Reading Nothing but the Night comes as a great shock because while it has literary qualities it lacks the astounding control over language of the later books. In fact, the main character is unsympathetic exemplar of what we may call broken masculinity (and so anticipates John Stoner): a self-loathing Harvard college-drop out, who is homophobic ["he had no sympathy for the sort of person Stafford was. Stafford's particular perversion constantly repelled him,"] prone to violence toward the women who are kind to him, excessively judgmental of the women his self-pitying father (a widower who travels to forget his despair) dates, but unable to defend himself against the violence other men. He has no genuine agency ["some unnameable power pushed him from one place to another, down paths he had no wish to travel, through doors he did not know and had no wish to know" & "some obscure powers controlled....their destinies'] He understands himself -- there are deliberate echoes of Stoicism here -- as a puppet of the divine.
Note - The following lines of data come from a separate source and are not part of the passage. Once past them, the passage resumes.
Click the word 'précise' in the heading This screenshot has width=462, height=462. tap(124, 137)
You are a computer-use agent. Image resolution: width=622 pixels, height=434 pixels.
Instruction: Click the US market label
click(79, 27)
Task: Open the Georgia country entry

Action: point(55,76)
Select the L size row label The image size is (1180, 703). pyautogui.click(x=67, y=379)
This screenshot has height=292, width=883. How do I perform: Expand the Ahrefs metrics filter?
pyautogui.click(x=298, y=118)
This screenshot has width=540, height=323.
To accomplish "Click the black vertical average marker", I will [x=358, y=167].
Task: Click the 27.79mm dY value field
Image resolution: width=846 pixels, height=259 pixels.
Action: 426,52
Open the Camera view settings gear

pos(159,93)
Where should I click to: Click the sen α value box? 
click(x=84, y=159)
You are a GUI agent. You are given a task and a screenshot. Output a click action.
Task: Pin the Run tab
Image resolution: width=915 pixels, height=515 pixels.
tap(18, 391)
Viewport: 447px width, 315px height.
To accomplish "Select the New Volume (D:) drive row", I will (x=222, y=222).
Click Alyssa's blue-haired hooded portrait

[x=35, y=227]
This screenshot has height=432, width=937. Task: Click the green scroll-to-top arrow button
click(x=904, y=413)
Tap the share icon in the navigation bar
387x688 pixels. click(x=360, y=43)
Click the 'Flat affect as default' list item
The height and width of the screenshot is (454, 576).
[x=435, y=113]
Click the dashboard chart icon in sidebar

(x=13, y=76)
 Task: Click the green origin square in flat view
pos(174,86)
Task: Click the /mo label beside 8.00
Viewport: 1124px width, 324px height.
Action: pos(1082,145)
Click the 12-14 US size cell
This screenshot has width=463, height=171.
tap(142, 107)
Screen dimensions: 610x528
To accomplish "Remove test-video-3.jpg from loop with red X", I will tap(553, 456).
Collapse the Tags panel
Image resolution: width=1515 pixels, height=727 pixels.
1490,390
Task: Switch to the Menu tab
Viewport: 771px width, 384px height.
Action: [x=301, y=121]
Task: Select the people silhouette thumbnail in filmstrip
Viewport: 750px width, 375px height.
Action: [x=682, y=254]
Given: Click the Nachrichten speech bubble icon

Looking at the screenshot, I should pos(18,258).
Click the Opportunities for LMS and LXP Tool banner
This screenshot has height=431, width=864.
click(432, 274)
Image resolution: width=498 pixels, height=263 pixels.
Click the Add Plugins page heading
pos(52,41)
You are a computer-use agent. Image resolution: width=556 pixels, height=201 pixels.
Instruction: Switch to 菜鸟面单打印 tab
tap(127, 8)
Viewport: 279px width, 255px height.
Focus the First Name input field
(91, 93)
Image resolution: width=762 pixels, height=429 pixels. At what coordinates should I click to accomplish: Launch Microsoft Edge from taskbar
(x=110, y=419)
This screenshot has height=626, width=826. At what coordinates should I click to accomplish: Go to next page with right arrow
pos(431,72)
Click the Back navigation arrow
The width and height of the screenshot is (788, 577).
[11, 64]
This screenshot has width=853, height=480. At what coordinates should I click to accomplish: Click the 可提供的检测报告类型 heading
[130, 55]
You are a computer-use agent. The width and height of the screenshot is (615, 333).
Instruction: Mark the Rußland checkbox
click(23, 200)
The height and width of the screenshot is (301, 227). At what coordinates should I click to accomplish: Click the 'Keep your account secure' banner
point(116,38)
This is a book that could be taught in a course on toxic masculinity (with a nod to a recent war whose existence is only hinted at).
That he is carrying childhood trauma and is haunted by the memory of his dead mother is revealed early and helps explain these behaviors, but does not endear. To pity somebody is not a means toward sympathetic identification or admiration (if anything, as critics of Christianity -- one thinks of La Rochefoucauld and Hume -- noted, it is a means to feel superior.)*
Loneliness is the great theme of Nothing but the Night. The quoted passage expresses an important truth, not the least the significance of recognition. But it also allows me to explain why I found the books so hard to read; the implied narrator reveals (ahh) his superiority to the protagonist. I find that grating (as well that use of 'incomparable,' 'pure'--later Williams is more taut and more effective). Even so, there is a more important point lurking here.
By revealing his perspective the narrator reminds the reader, without having to mark it explicitly, that there is another kind of solitariness--that of the reader. Reading is a form of thinking prompted by another's train of words. One is alone in the company of an author, who (to partially quote another line of the work) reveals his/her ideas 'to him sentence by sentence.' When a book succeeds in grabbing one's attention, one's solitariness may well be forgotten or one is seduced into a silent dialogue with a book's character(s)'s or point of view. But when a book grates, one is like a disappointed lover alone in one's frustration, awkwardly aware of the imperfect desires of a needy self.
*I thank Tobias Fuchs for discussion of this point.
Always happy to see a literary reflection. Have you read Willa Cather’s “The Professor’s House”? She shares a similar meditative quality with Williams (though I think she can be more ambitious). The theme of loneliness and the desert above made me recall that novel’s use of mesas and exploration. Highly recommend it.